(Beginning of DATA FOR REVIEW)

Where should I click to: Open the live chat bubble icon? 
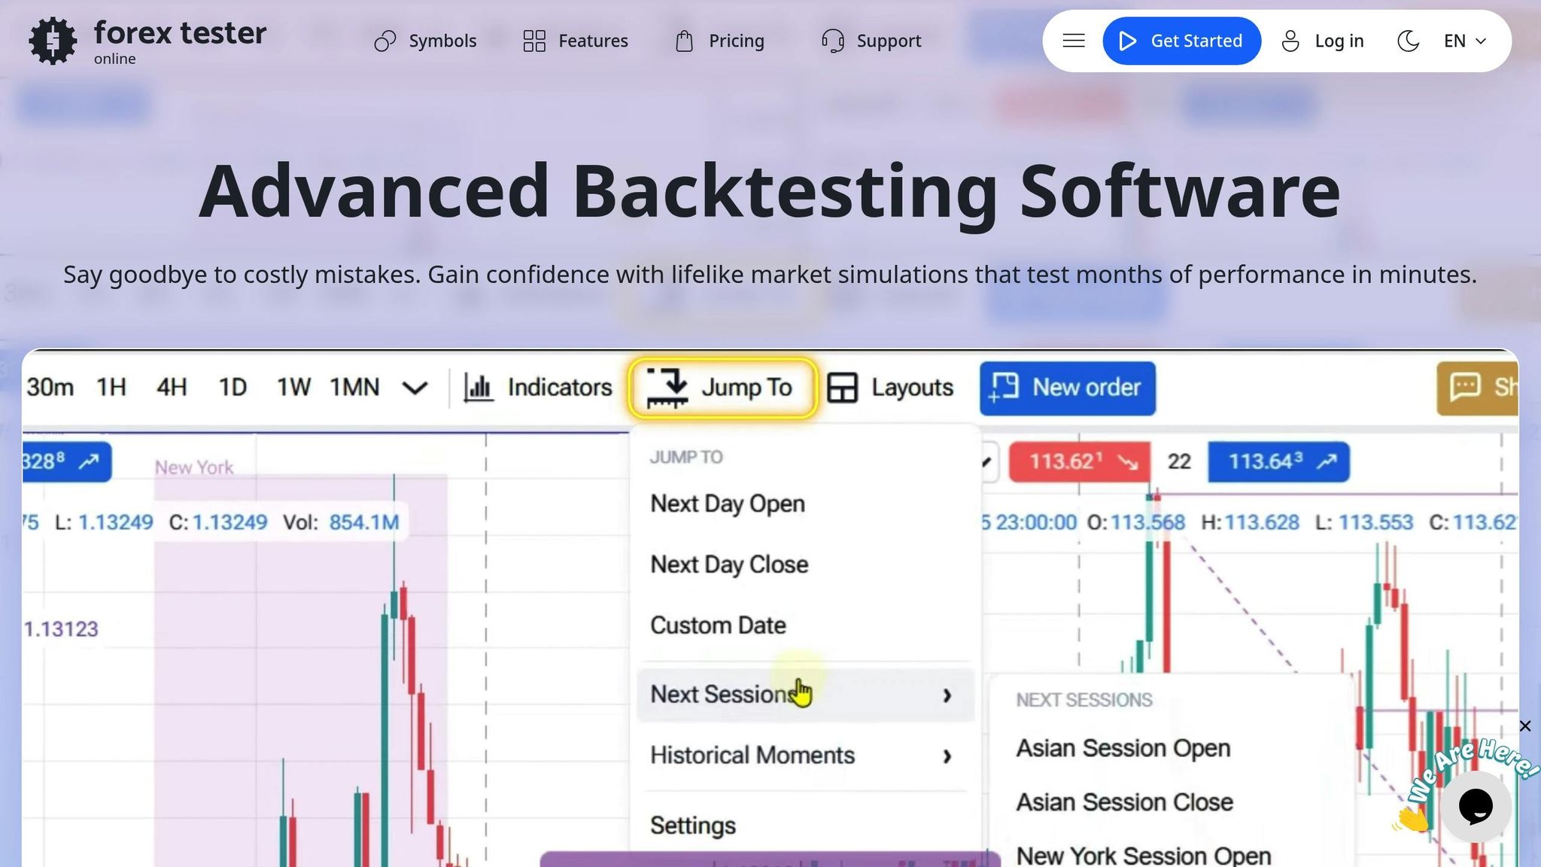[x=1475, y=806]
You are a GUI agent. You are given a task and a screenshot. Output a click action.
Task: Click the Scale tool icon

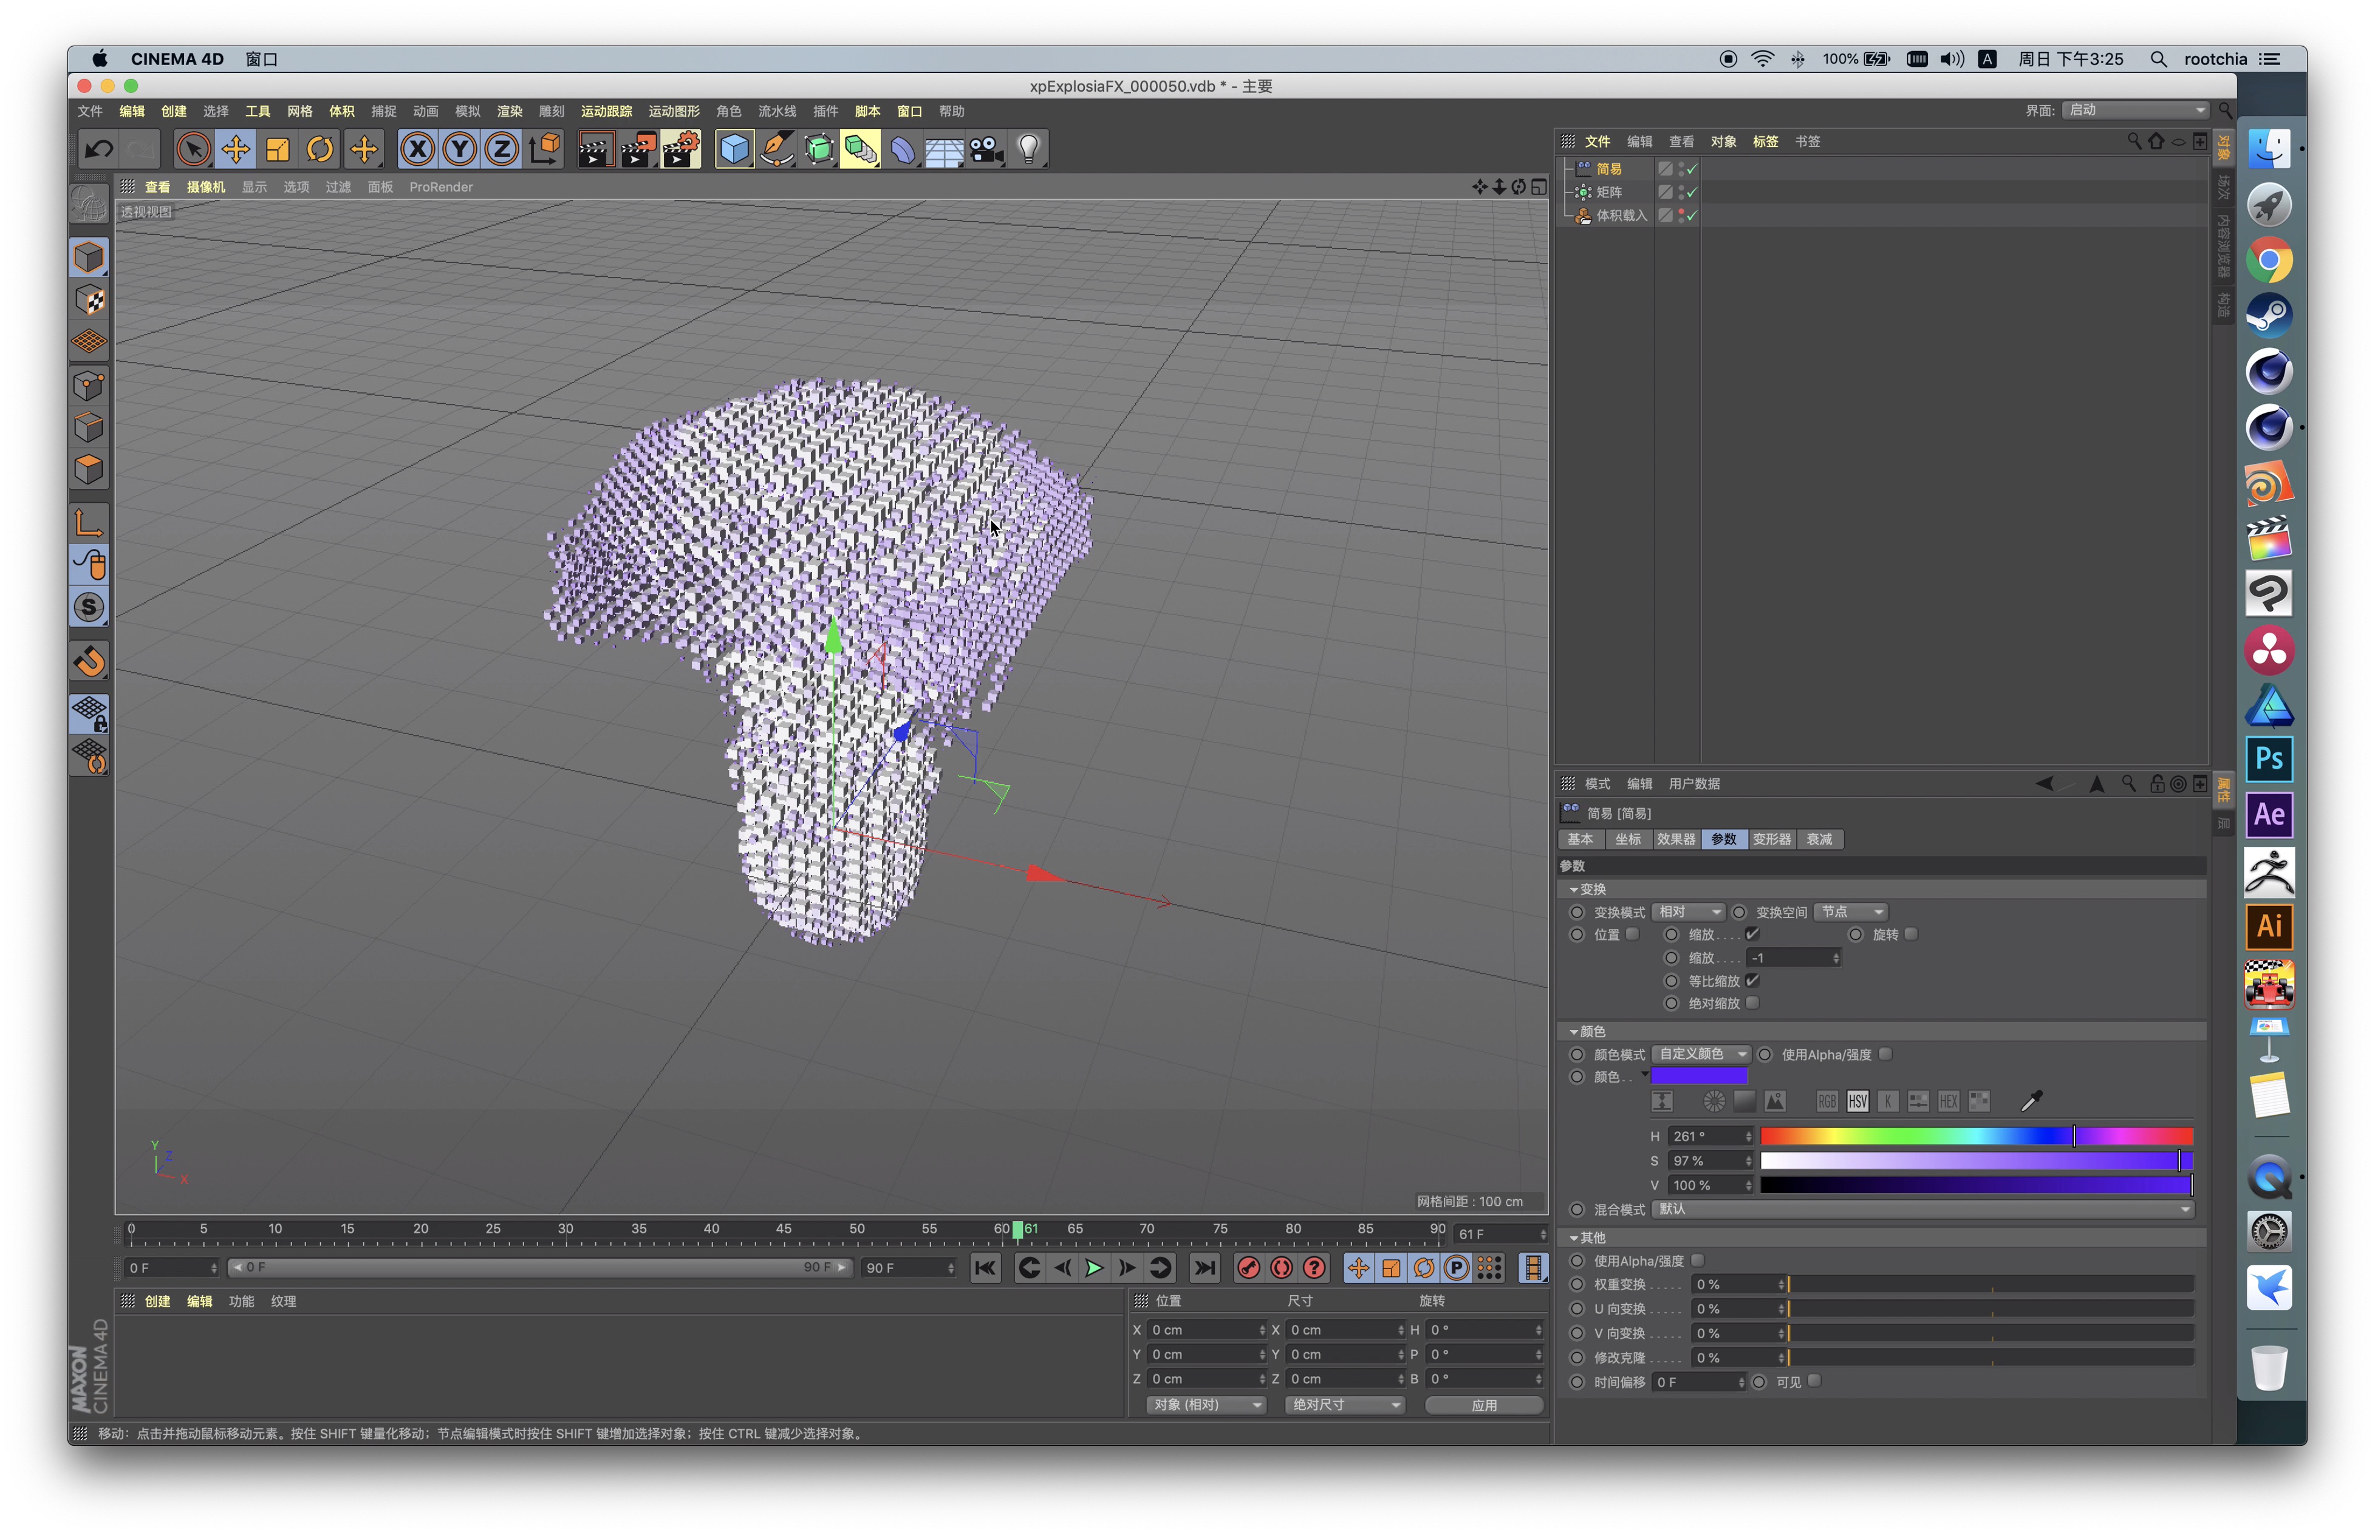[277, 150]
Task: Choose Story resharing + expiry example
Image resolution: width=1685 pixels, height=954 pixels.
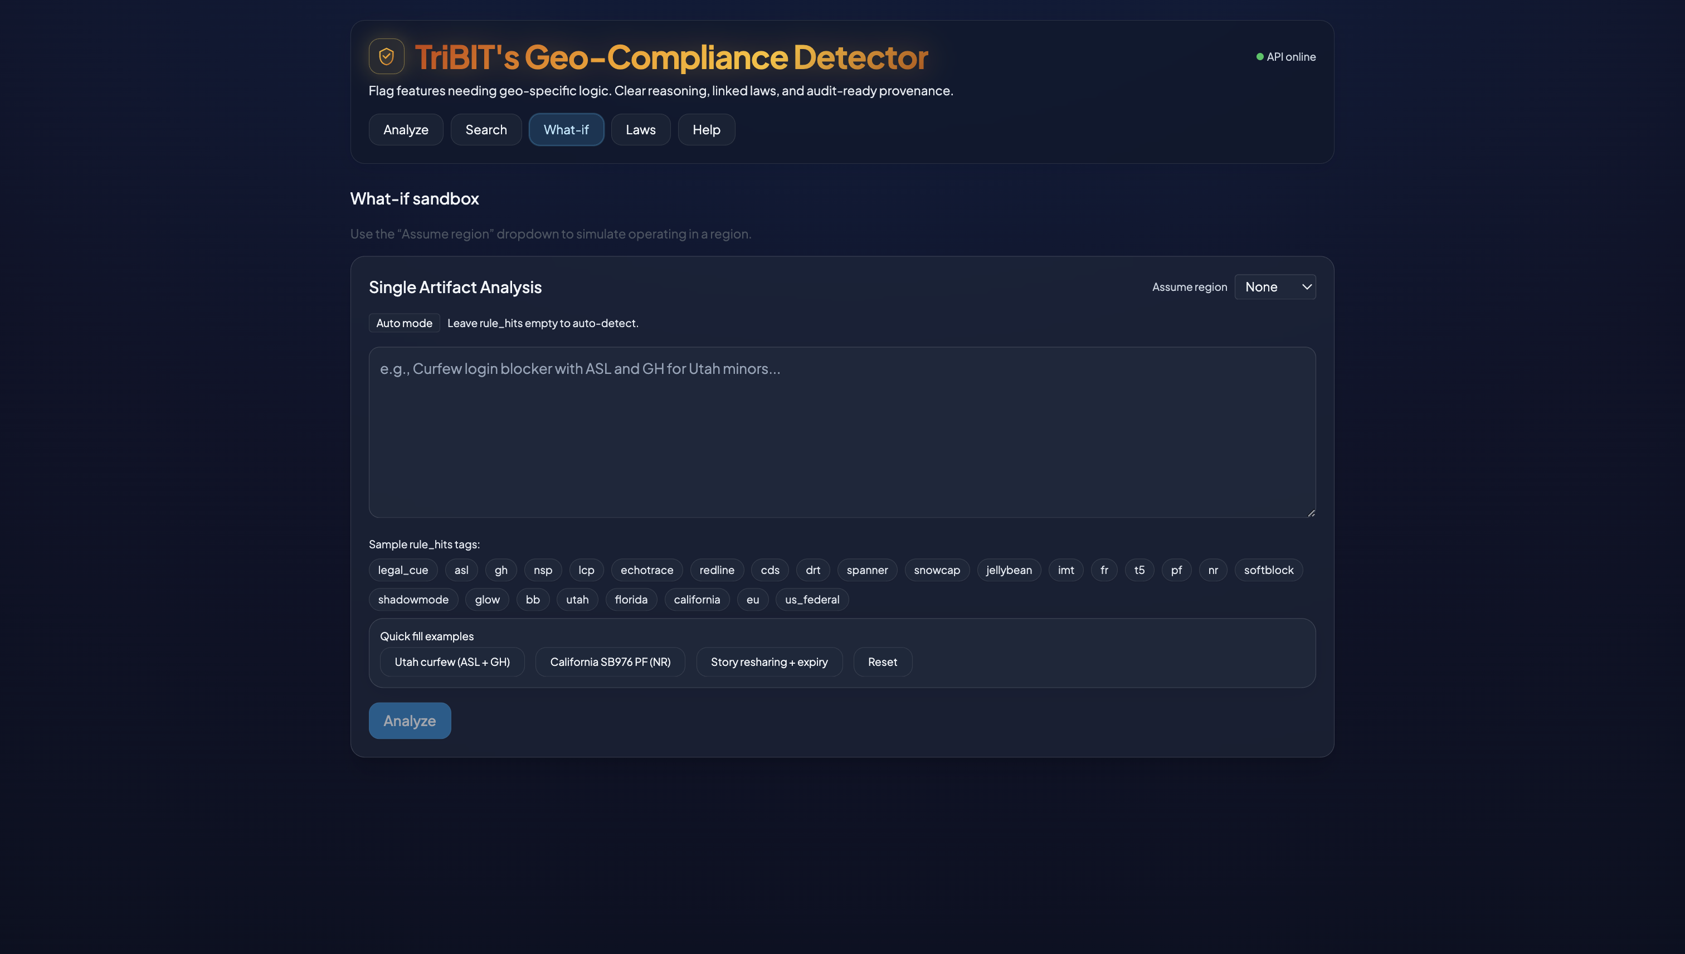Action: point(768,662)
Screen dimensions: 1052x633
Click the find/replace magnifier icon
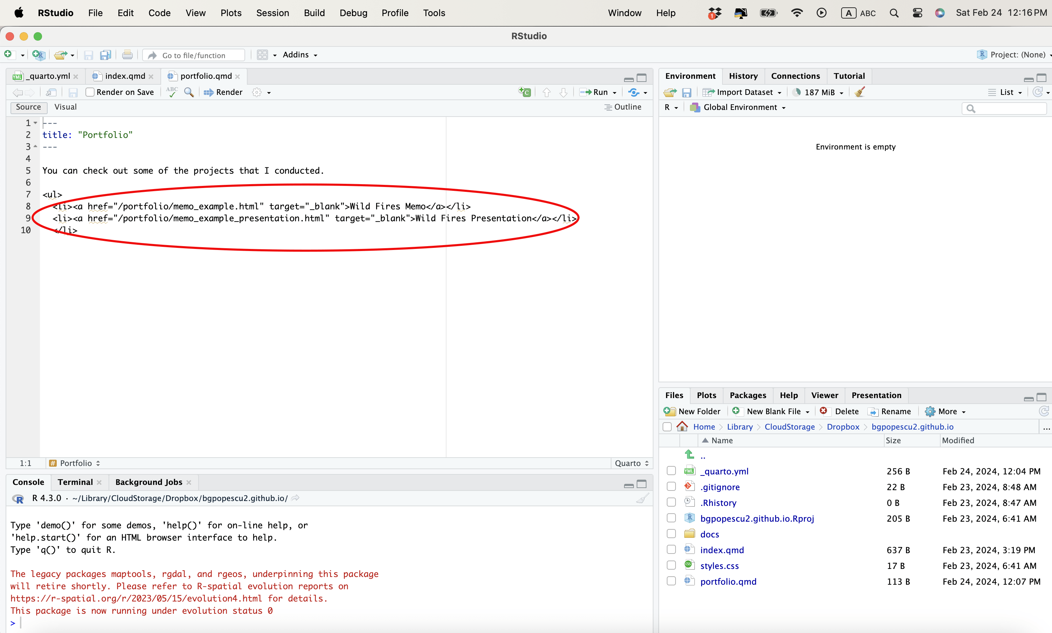[189, 92]
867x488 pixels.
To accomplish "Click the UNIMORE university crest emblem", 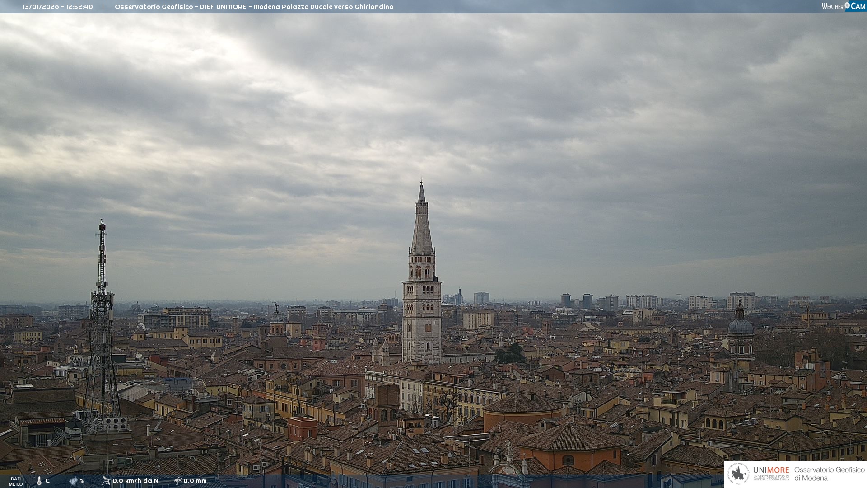I will [x=739, y=474].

(End of DATA FOR REVIEW)

## ASSIGNED TASK
Everything between and including the line above containing "You are a GUI" and the line containing "867x488 pixels." should be reproduced exactly, with pictures excluded.

## REPLY TO THE EXERCISE
You are a GUI agent. You are given a task and a screenshot. Output a click action.
Task: Click the Scale tool icon

[277, 150]
Task: Choose Story resharing + expiry example
Image resolution: width=1685 pixels, height=954 pixels.
Action: point(768,662)
Screen dimensions: 1052x633
Click the find/replace magnifier icon
[189, 92]
867x488 pixels.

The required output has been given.